* Your instructions *
Find the line below that contains "Open the Layer0 layer dropdown". Transcribe it and every line after it exactly, adding nothing.

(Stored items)
↓

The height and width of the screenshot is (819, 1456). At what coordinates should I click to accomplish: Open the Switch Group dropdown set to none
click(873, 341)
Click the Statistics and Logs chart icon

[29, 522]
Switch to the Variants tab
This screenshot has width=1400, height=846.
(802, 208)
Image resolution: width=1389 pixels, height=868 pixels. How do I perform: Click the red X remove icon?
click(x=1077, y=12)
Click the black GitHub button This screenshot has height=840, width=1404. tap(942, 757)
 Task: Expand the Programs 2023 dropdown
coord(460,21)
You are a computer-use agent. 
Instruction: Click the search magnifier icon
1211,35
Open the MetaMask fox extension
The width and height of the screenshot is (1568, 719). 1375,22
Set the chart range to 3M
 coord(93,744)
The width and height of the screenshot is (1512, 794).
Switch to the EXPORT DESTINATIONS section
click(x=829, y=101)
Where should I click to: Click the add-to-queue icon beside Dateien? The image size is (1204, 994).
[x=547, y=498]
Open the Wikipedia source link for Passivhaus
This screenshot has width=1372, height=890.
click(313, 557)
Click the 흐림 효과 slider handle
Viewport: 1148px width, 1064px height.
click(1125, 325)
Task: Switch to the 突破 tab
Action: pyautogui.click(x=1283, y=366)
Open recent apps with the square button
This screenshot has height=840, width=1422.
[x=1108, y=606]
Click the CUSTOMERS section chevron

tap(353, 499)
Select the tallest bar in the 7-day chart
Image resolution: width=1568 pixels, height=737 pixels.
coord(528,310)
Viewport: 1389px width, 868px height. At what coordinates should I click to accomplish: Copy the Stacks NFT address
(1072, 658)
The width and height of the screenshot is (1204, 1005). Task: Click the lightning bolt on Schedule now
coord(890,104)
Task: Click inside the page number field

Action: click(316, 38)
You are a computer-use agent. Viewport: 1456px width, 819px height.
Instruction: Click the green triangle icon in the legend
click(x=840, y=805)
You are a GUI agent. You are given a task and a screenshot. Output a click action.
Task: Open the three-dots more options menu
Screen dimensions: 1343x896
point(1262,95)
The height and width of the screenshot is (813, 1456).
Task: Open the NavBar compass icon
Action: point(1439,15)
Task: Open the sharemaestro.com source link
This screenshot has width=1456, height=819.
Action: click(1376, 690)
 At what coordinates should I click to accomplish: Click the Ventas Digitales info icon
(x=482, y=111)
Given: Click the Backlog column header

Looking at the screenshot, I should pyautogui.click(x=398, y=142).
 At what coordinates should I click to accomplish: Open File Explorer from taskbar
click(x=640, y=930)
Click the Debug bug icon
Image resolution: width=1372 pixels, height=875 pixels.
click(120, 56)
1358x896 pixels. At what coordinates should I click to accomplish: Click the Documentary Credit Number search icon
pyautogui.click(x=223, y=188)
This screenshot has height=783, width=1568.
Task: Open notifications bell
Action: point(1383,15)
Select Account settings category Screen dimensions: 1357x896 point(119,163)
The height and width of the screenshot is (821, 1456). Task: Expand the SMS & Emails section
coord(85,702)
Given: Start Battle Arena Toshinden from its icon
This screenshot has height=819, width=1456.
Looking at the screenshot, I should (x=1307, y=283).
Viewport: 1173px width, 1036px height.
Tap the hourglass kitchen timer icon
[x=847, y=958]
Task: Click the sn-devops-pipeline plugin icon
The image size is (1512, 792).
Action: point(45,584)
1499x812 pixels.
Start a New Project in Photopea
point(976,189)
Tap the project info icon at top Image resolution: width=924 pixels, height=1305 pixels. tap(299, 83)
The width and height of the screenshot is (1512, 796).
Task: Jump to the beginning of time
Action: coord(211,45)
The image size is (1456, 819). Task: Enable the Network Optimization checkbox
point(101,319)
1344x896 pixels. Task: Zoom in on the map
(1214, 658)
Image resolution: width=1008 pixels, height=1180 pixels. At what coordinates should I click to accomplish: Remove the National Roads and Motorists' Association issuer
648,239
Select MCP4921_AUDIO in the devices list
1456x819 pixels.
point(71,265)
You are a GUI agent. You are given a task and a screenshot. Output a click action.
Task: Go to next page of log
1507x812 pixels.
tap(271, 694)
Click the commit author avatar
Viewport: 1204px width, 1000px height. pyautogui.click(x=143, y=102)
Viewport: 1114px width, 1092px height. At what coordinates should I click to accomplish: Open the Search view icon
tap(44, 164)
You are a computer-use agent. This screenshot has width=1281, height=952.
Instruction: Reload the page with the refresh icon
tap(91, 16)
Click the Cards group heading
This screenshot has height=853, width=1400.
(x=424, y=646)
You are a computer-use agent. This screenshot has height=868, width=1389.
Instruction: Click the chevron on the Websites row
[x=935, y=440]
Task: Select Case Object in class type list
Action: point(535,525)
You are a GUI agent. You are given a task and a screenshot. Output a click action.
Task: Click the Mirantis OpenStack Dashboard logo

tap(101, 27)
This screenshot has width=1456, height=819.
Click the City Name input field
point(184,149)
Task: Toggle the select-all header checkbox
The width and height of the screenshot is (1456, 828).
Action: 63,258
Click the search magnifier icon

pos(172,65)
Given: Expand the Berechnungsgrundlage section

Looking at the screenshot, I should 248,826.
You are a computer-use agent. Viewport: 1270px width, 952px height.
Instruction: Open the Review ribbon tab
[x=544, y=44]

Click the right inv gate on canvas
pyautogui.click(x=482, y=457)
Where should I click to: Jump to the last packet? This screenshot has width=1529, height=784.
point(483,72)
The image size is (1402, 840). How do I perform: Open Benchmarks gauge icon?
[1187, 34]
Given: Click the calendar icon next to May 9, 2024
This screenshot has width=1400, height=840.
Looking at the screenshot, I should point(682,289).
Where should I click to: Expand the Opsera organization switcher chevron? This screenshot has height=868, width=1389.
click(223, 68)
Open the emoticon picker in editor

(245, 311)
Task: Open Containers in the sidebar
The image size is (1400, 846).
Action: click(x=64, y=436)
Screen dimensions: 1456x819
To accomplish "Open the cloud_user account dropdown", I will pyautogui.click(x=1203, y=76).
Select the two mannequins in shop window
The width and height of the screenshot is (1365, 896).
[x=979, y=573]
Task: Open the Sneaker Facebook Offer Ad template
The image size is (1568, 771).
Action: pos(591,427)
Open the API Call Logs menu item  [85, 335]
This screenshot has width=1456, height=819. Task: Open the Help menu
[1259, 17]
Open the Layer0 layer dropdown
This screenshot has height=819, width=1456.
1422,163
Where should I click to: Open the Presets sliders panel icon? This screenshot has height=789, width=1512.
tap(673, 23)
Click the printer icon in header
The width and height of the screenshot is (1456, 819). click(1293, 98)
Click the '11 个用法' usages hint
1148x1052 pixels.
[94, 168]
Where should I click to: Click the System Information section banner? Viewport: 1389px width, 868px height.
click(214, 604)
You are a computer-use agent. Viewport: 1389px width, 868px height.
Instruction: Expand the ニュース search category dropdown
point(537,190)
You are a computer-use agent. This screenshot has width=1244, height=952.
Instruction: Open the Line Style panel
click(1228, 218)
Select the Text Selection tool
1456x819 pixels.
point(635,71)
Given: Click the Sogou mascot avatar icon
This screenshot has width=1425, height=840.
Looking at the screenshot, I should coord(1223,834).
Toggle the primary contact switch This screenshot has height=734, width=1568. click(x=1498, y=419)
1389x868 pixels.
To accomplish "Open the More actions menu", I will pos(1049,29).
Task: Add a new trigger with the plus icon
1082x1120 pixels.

↑

* Written response *
Open the Layer0 layer dropdown
This screenshot has height=819, width=1456.
1422,163
Where should I click to: Open the Presets sliders panel icon? This screenshot has height=789, width=1512.
tap(673, 23)
Click the printer icon in header
The width and height of the screenshot is (1456, 819). click(1293, 98)
Click the '11 个用法' usages hint
1148x1052 pixels.
[94, 168]
Where should I click to: Click the System Information section banner? Viewport: 1389px width, 868px height.
click(214, 604)
You are a computer-use agent. Viewport: 1389px width, 868px height.
Instruction: Expand the ニュース search category dropdown
point(537,190)
You are a computer-use agent. This screenshot has width=1244, height=952.
Instruction: Open the Line Style panel
click(1228, 218)
Select the Text Selection tool
1456x819 pixels.
point(635,71)
Given: Click the Sogou mascot avatar icon
This screenshot has width=1425, height=840.
Looking at the screenshot, I should coord(1223,834).
Toggle the primary contact switch This screenshot has height=734, width=1568. click(x=1498, y=419)
1389x868 pixels.
To accomplish "Open the More actions menu", I will pos(1049,29).
Task: Add a new trigger with the plus icon
1082x1120 pixels.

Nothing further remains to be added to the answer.